And all it took was Delphine showing up to send it all crashing back down.

But Delphine isn’t the same as she’d been the last time Cosima’d seen her. Her hair is longer, and there are new circles under her eyes. She’s lost weight too, not that she ever had much to spare. The sundresses and gauzy shirts she’d always worn are gone as well, replaced with a tight black shirt, the sleeves pulled halfway up her palms. It’s a warm evening, but she shows no signs of pulling those sleeves up anytime soon.

There’s a hollowness just under Delphine’s skin, dull in her once-warm hazel eyes, that Cosima’s never seen before.

It hurts seeing Delphine like this--it hurts seeing Delphine at all. Somehow this, sitting next to Delphine in her little car, hurts more than that last day they’d been together, with the shouting and slammed doors. It hurts more than when, almost a month ago, her mother had sat her down and said that Delphine was back in town--back in that white house next door. Cosima hadn’t been sure if she’d wanted to or not, but either way she hadn’t seen a whisper of Delphine.

Until tonight.

She’s close enough to touch tonight.

But there might as well be an ocean between them.

“Break is almost over,” Cosima tries, looking firmly at the road. “When are you leaving?”

“I have a plane to catch tonight.”

“Tonight?” Cosima can’t help looking at Delphine, though Delphine isn’t looking back. “When?”

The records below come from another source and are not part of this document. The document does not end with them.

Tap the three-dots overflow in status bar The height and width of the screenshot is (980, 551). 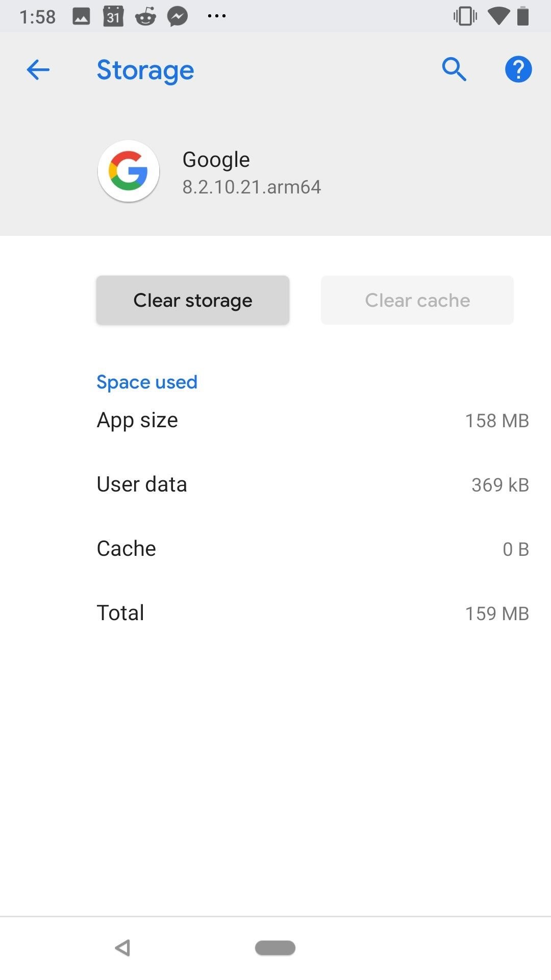[217, 16]
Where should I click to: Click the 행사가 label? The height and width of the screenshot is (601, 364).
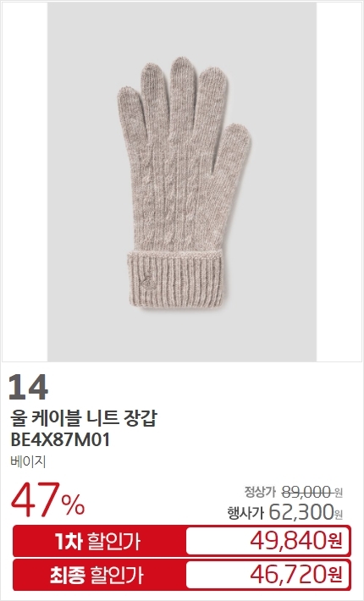click(x=245, y=513)

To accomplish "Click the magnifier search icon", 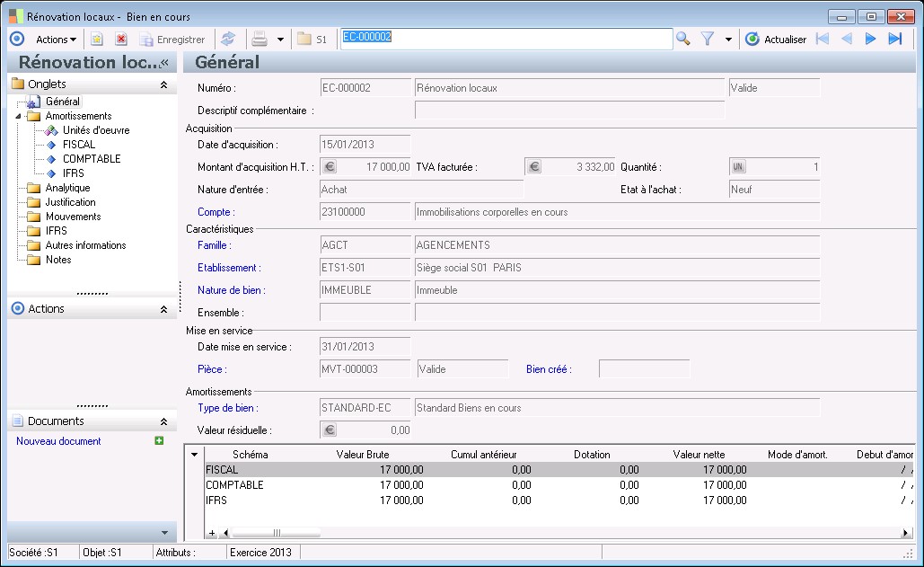I will (x=683, y=40).
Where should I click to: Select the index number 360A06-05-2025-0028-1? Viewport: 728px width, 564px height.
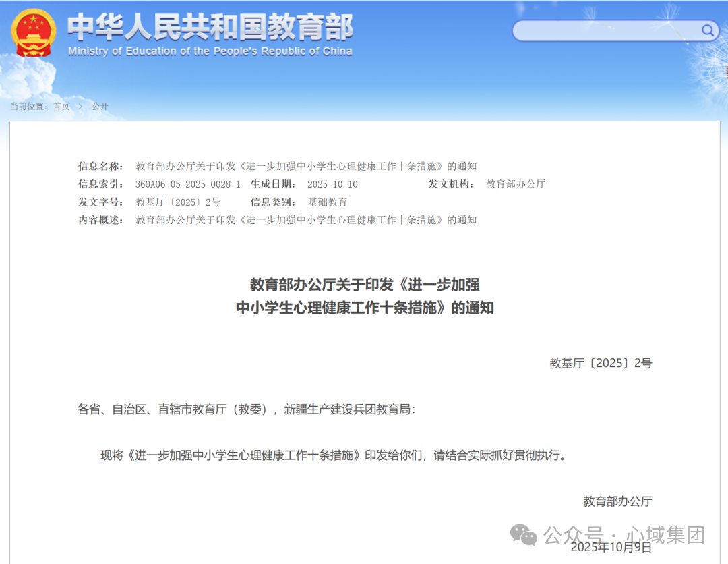tap(187, 184)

Delphine glances at the clock on the dashboard. “It is meant to take off in fifteen minutes.”

There’s a long beat.

“I’m driving up to Point Reyes,” Cosima says slowly. “It’s in the opposite direction of the airport.”

“I know.”

“Aren’t your parents going to call?”

“My phone is turned off.”

“Damn it, Delphine, what is going _on?”_ Cosima bursts, smacking her hand on the steering wheel. “What are we doing?”

“We are going to the beach.” Delphine’s French accent is stronger now, and she doesn’t quite make it to that teasing cadence the two had shared between them, but she is trying so hard it’s almost pleading. “I thought you could tell, with your skills of scientific observation.”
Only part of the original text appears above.